The program consists of two Python scripts. The first builds the model, and the second fulfills the predictions.
- Jira provides an API through which you can download already solved tasks (HHS). Once a day the script is launched and downloads them.
- The downloaded data is converted into signs. First, the data is beaten for training and test data and is fed into the ML model for validation in order to ensure that the quality does not start to fall from start to start. And then the second time the model is trained on all data. The whole process takes about 10 minutes.

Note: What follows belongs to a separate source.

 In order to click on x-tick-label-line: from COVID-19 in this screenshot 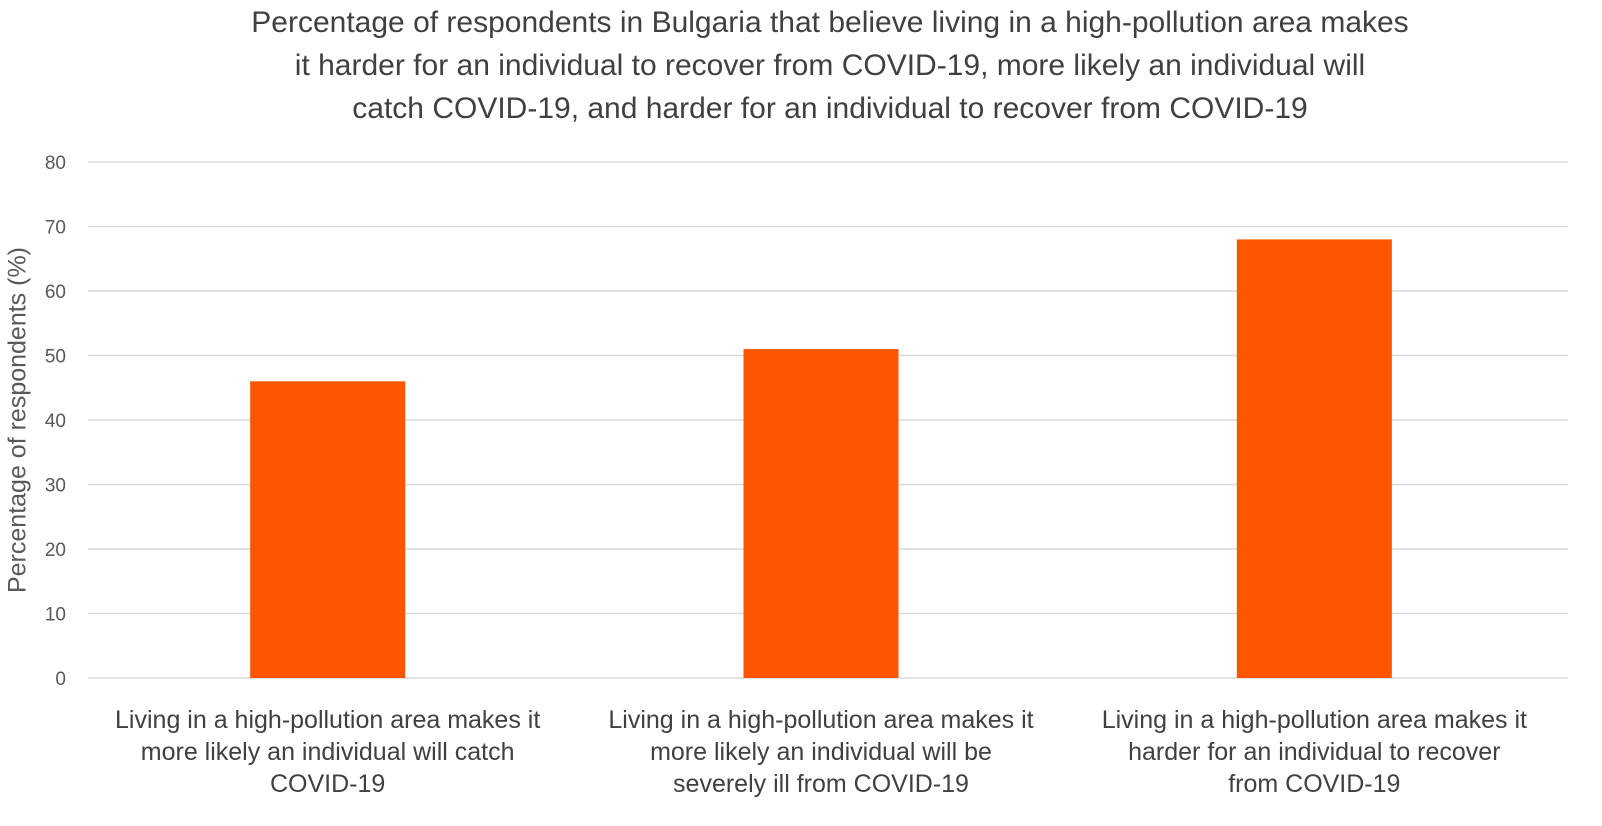, I will do `click(1314, 784)`.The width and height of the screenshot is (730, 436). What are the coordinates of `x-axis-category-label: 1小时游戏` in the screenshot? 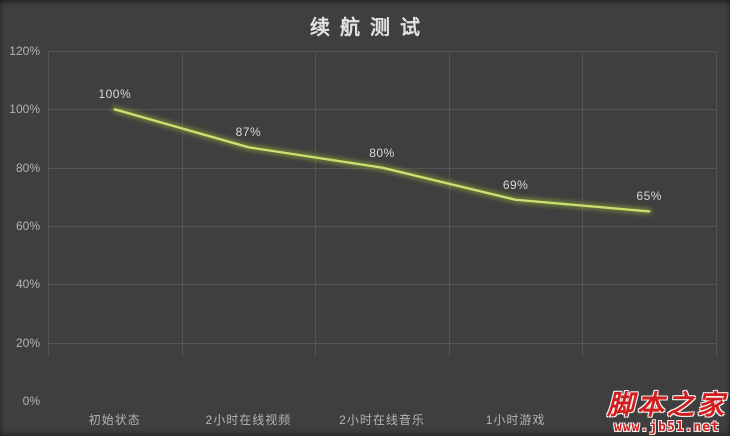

- The trained model is saved to the hard disk. I used the dill utility to serialize objects. In addition to the model itself, you must also save all the objects that were used to obtain the signs. This is to get the signs in the same space for new HHS
- Using the same dill, the model is loaded into a prediction script, which runs every 5 minutes.
- Go to Jira for new HHS.
- We get the signs and transfer them to the model, which will return for each HHS class name - the name of the team.
- For the team we find the person in charge and assign him a task through the Jira API. They may be a tester, if a team does not have a tester, then a team leader.

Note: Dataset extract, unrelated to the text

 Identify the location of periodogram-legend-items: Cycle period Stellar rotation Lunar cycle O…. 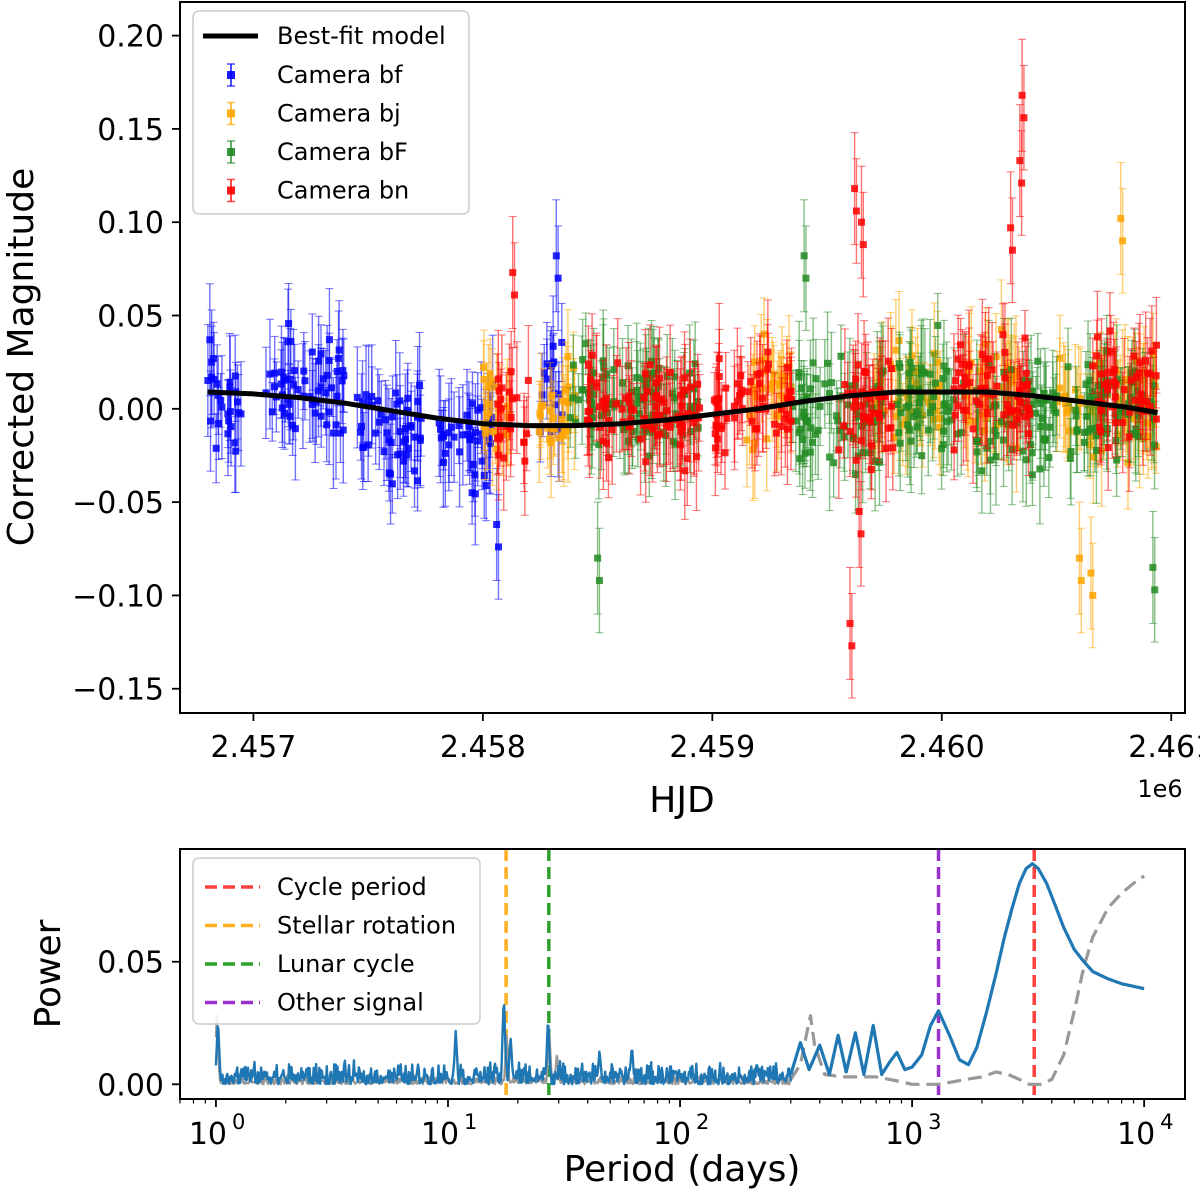
(330, 945).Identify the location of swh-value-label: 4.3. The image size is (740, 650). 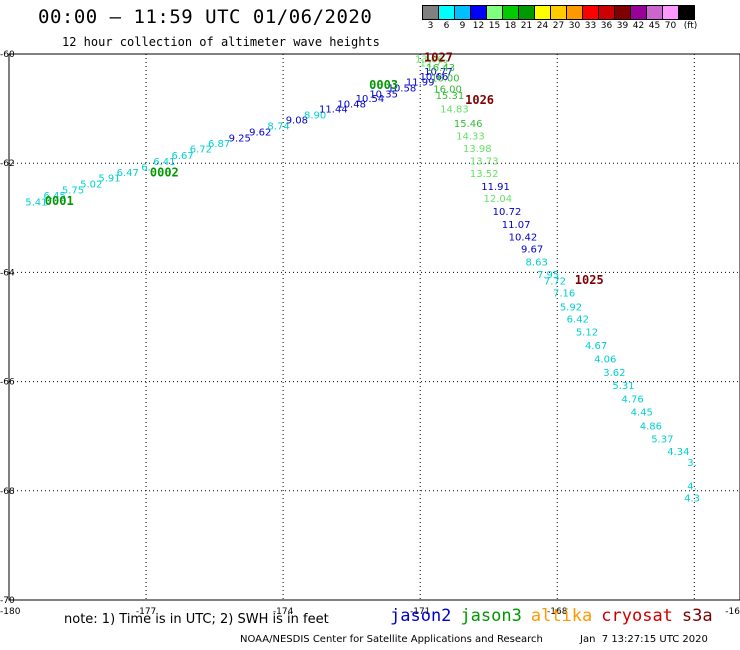
(692, 498).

To make the program easy to deploy and have the same versions of libraries as during development, scripts are packaged in a Docker container.
As a result, we have automated the routine process. The accuracy of 76% is not too big, but in this case the misses are not critical. All tasks find their performers, and the most important thing is that for this you no longer need to be distracted several times a day in order to delve into the essence of the tasks and look for those responsible. Everything works automatically! Hooray!